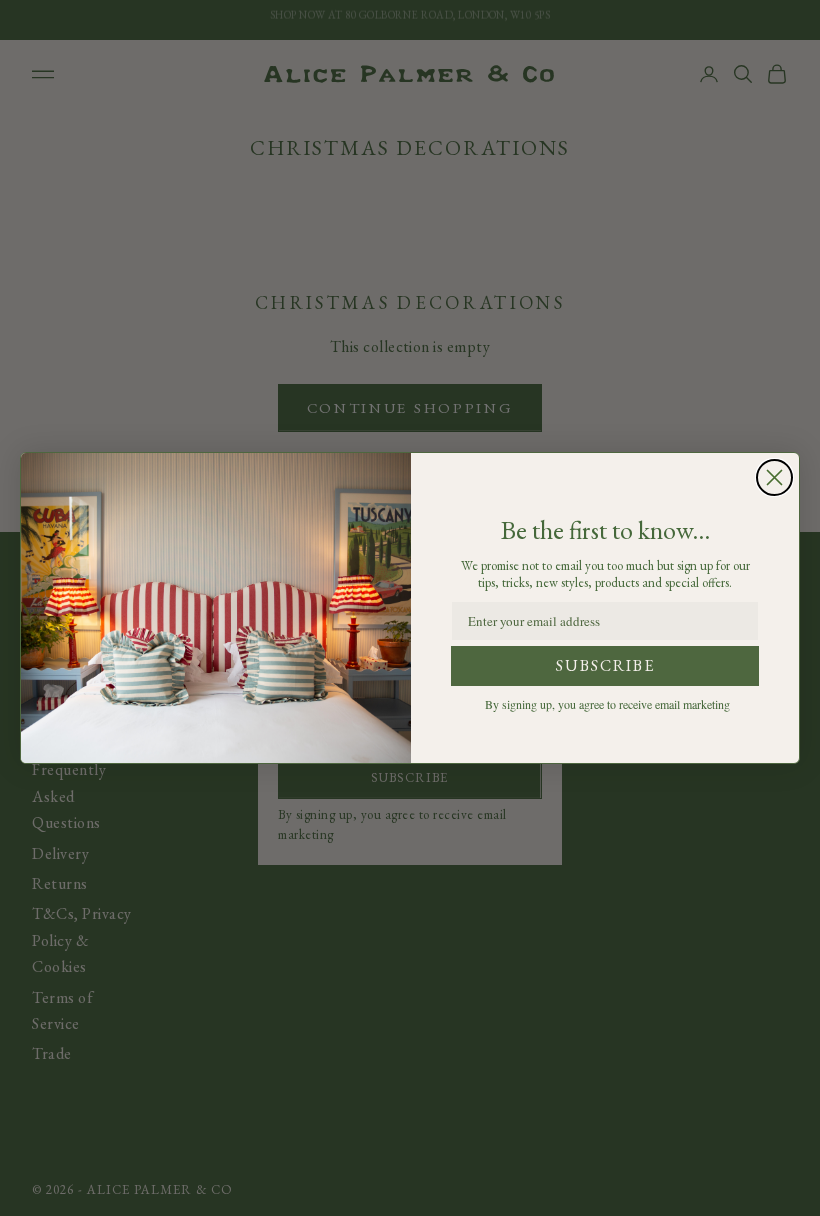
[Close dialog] (774, 477)
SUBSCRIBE (605, 665)
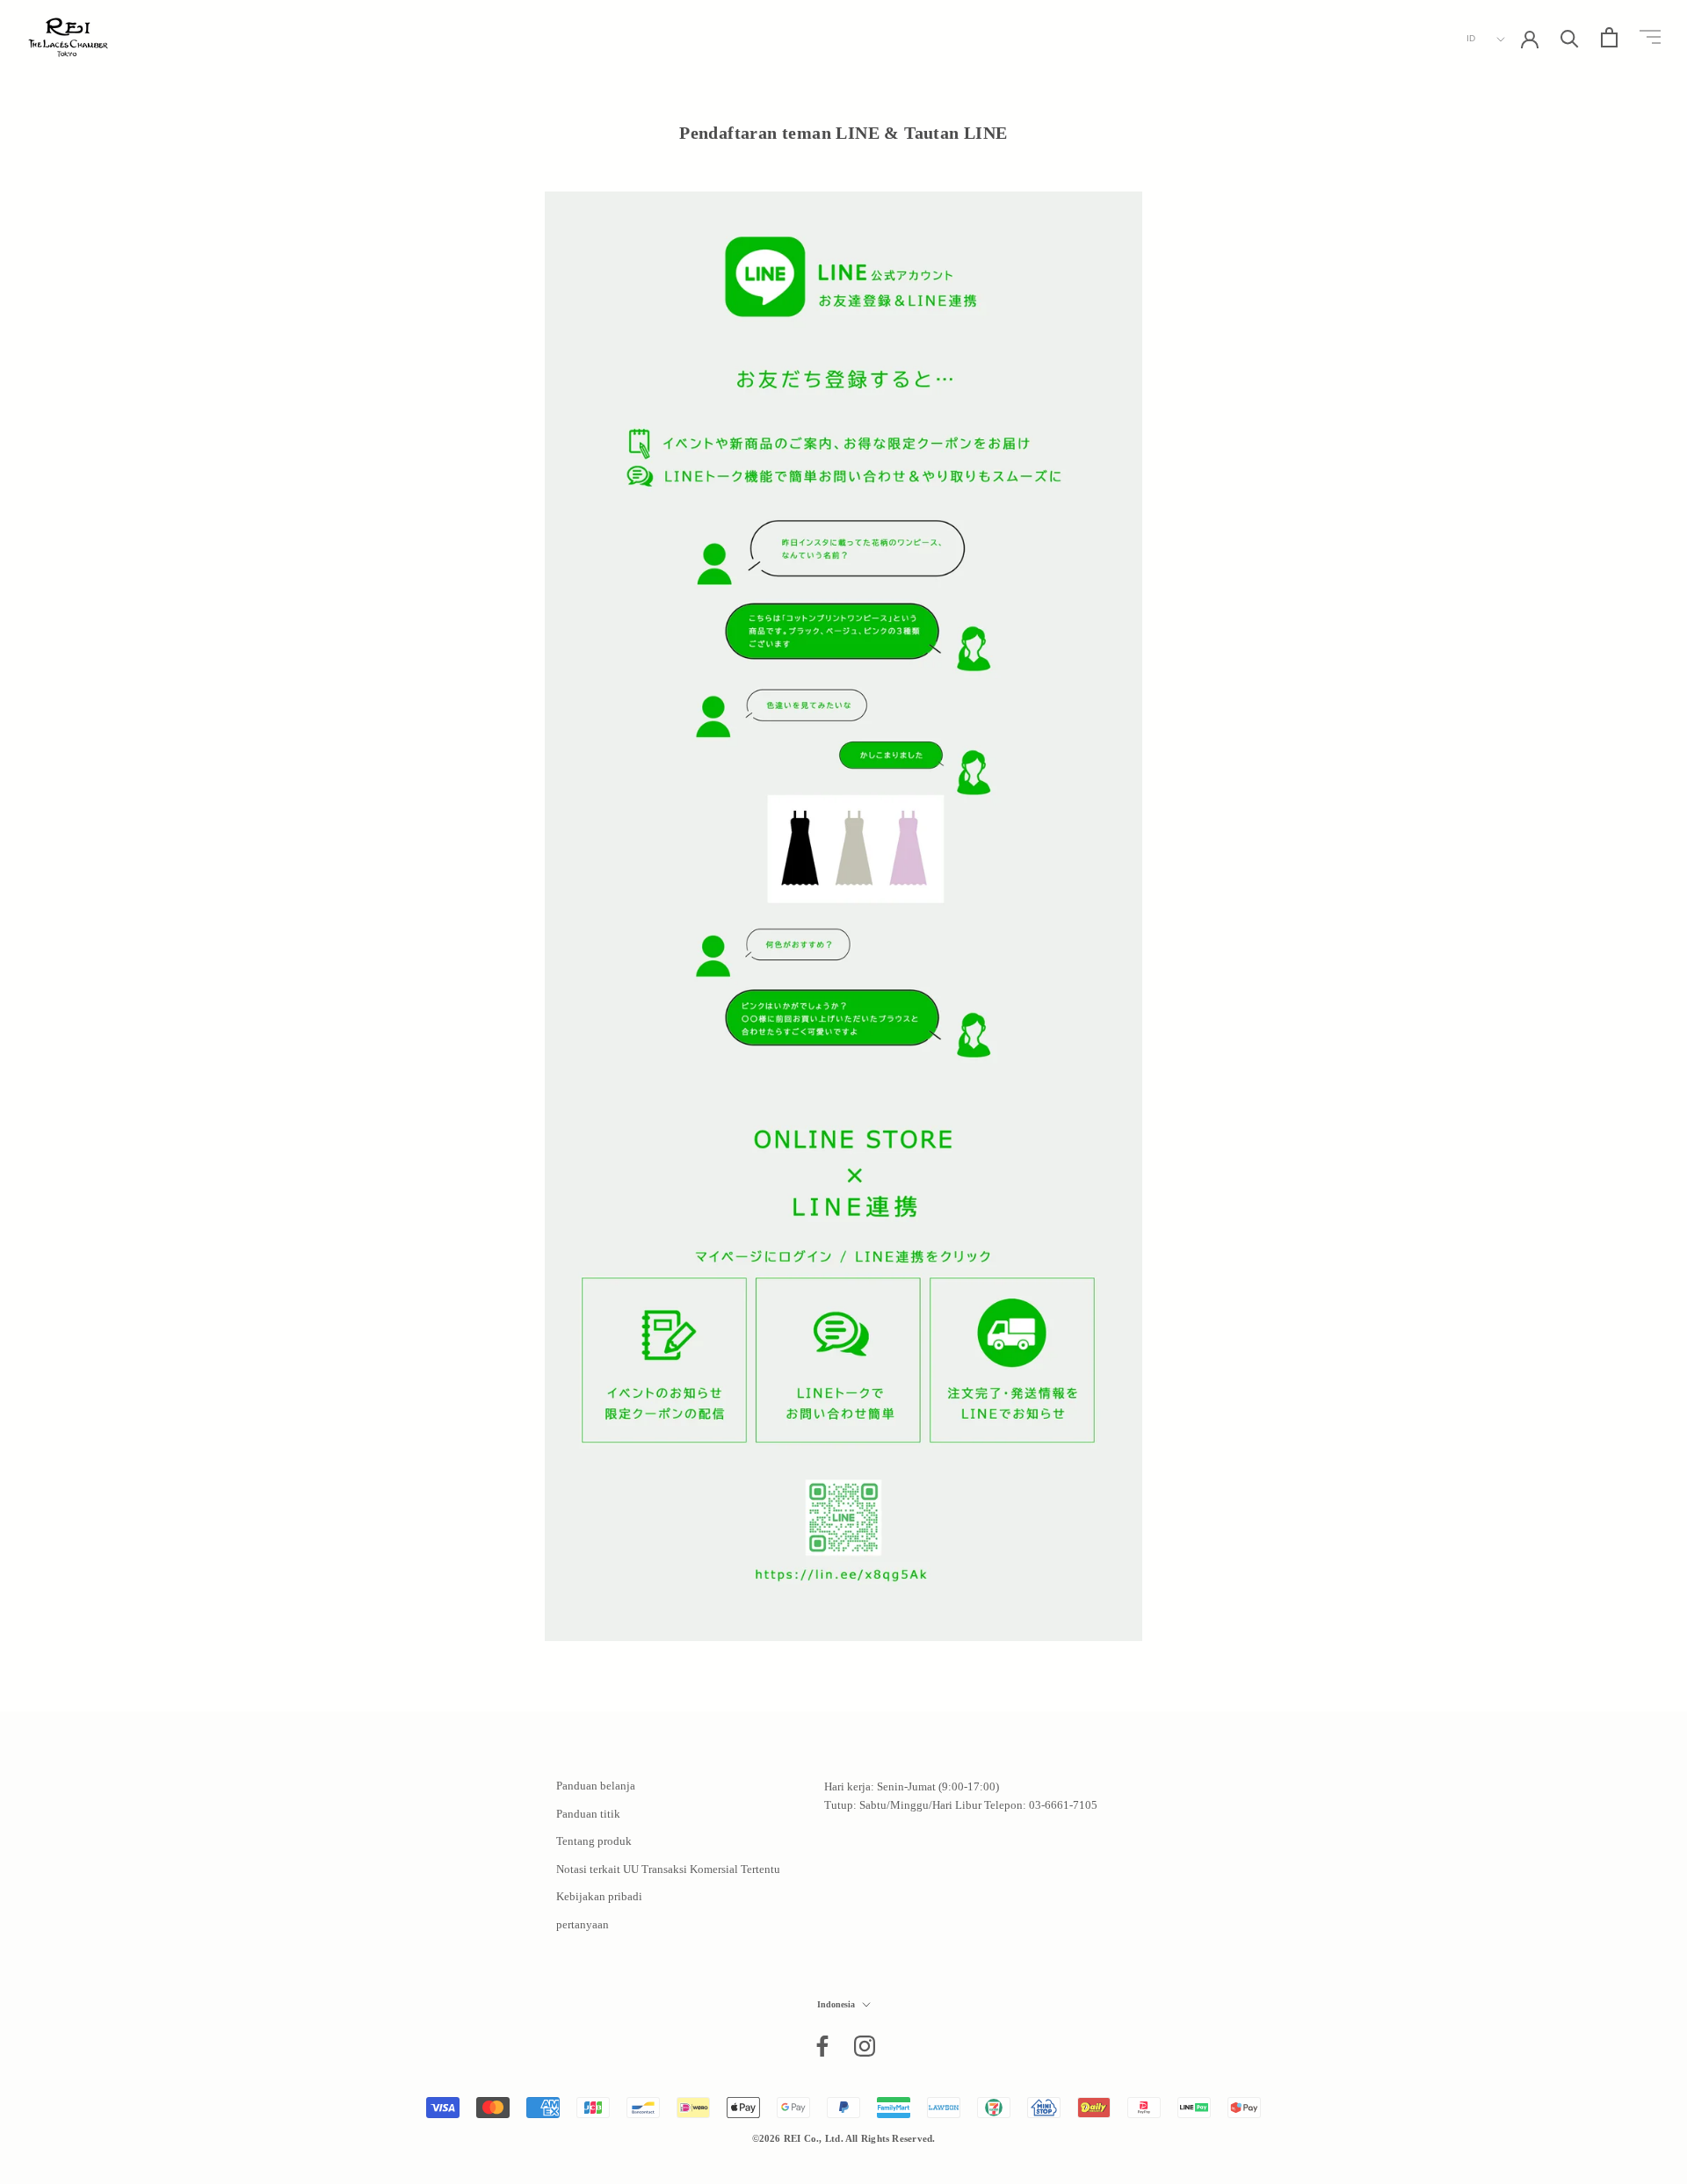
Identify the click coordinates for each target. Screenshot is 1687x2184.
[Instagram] (864, 2046)
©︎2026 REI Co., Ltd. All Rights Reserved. (844, 2138)
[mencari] (1569, 37)
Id (1471, 38)
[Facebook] (822, 2046)
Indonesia (836, 2004)
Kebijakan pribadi (599, 1896)
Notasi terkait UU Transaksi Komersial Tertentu (668, 1869)
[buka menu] (1650, 37)
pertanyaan (582, 1924)
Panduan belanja (595, 1785)
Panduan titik (588, 1813)
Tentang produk (594, 1841)
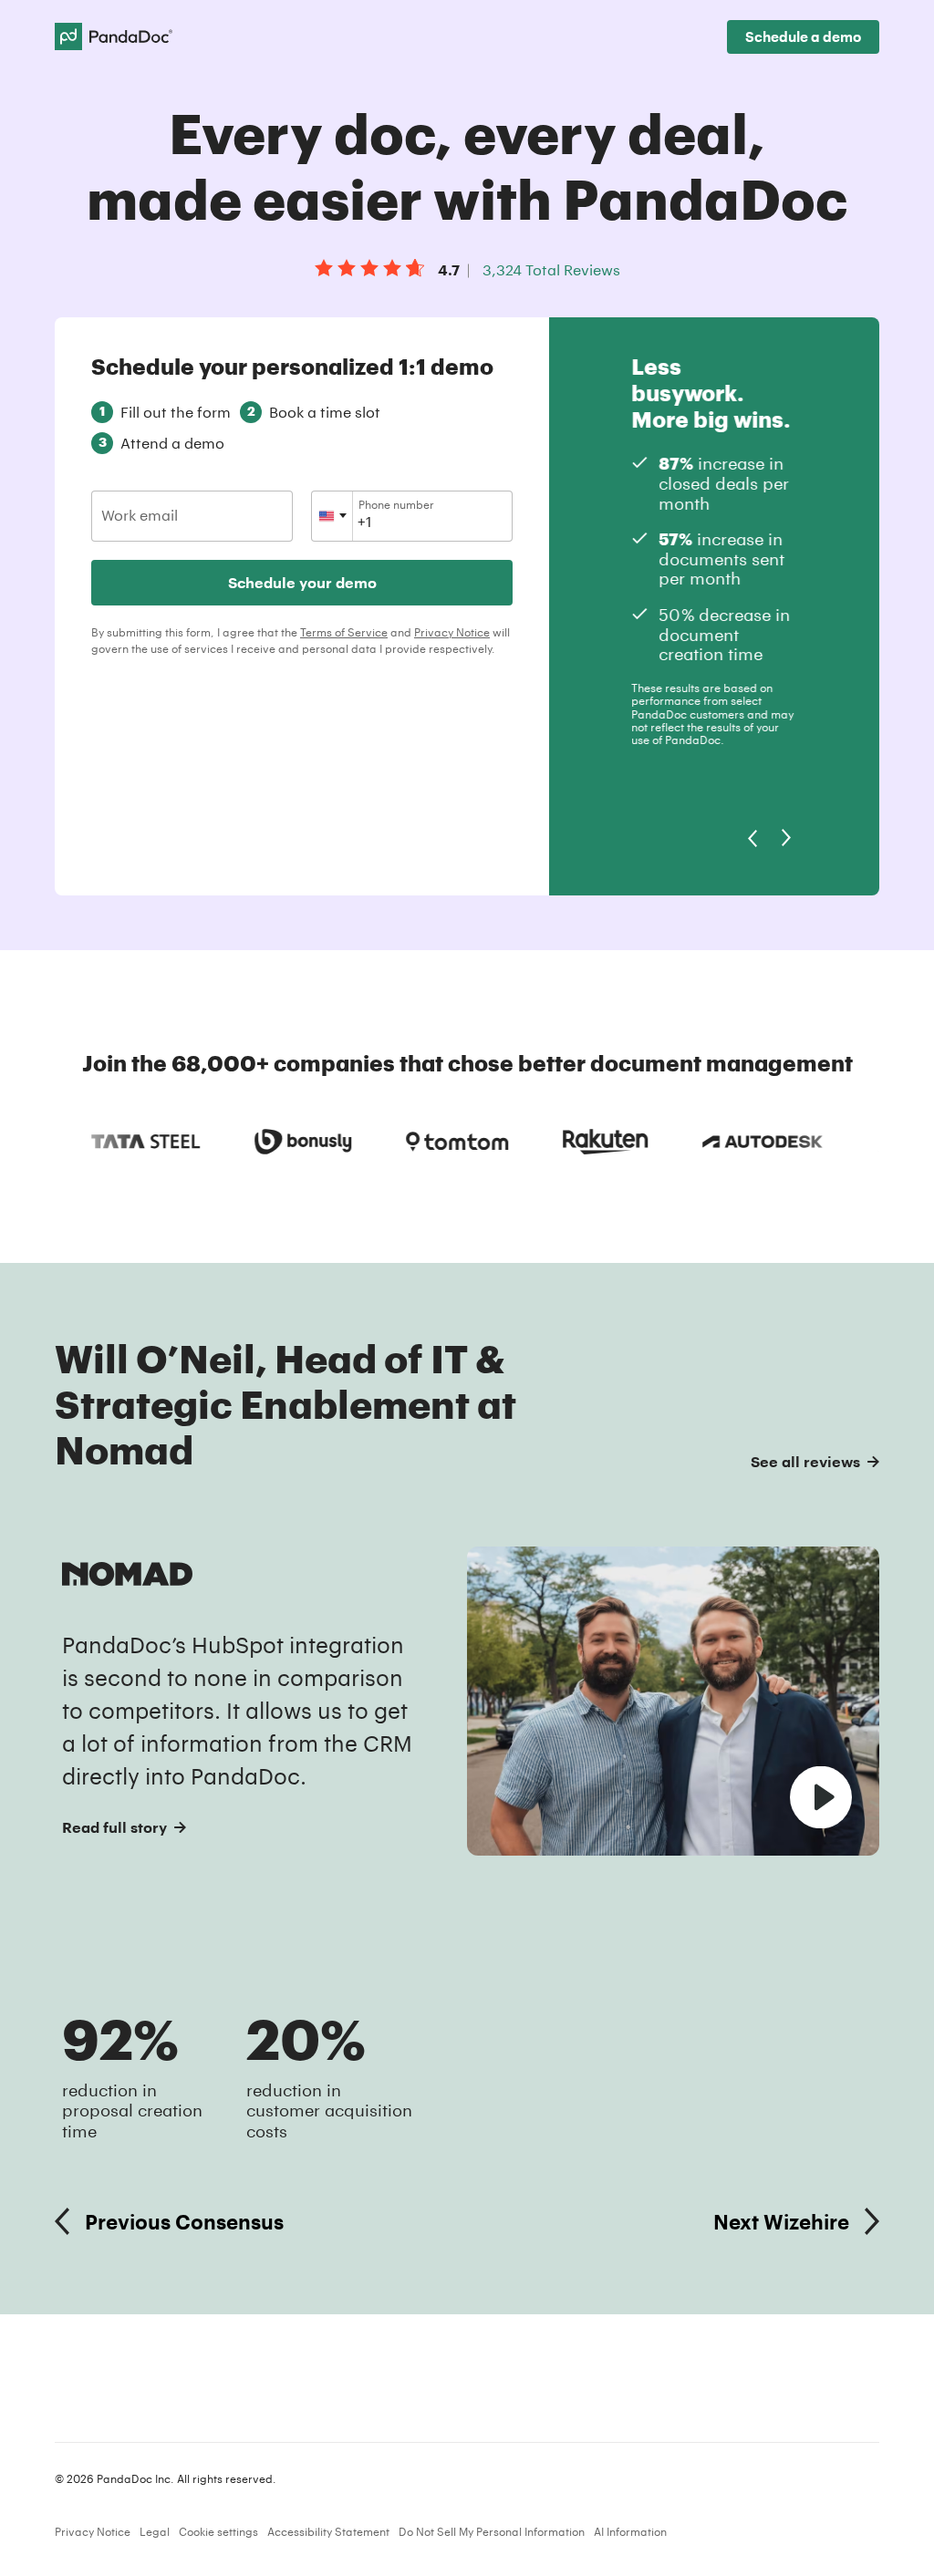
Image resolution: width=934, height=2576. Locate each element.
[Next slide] (786, 838)
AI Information (630, 2531)
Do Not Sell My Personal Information (492, 2531)
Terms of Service (344, 632)
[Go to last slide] (752, 838)
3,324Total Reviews (551, 269)
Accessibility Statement (328, 2531)
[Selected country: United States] (332, 516)
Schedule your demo (302, 582)
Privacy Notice (452, 632)
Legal (155, 2531)
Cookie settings (218, 2531)
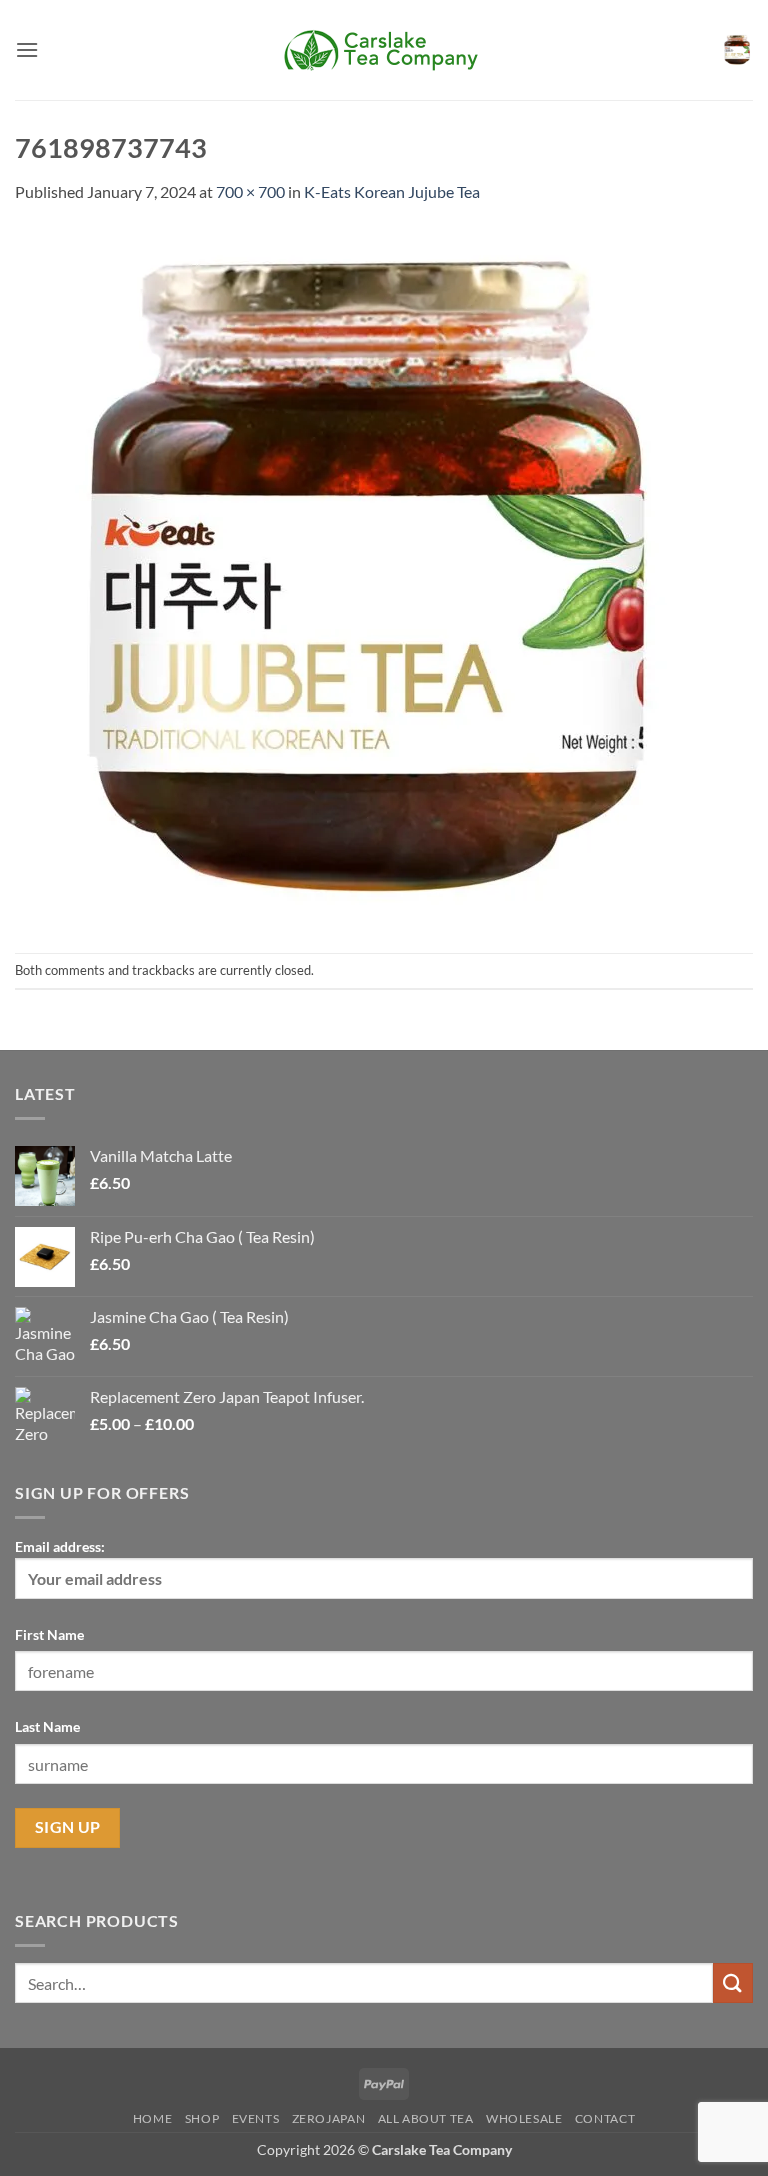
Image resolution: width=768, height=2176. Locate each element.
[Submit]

Problem to work on: Everything from the line with "Schedule your demo (302, 582)" through the final line of the records above should be written out exactly, minus the pictures.

Result for this task:
Schedule your demo (302, 582)
Privacy Notice (452, 632)
Legal (155, 2531)
Cookie settings (218, 2531)
Image resolution: width=768, height=2176. Locate each element.
[Submit]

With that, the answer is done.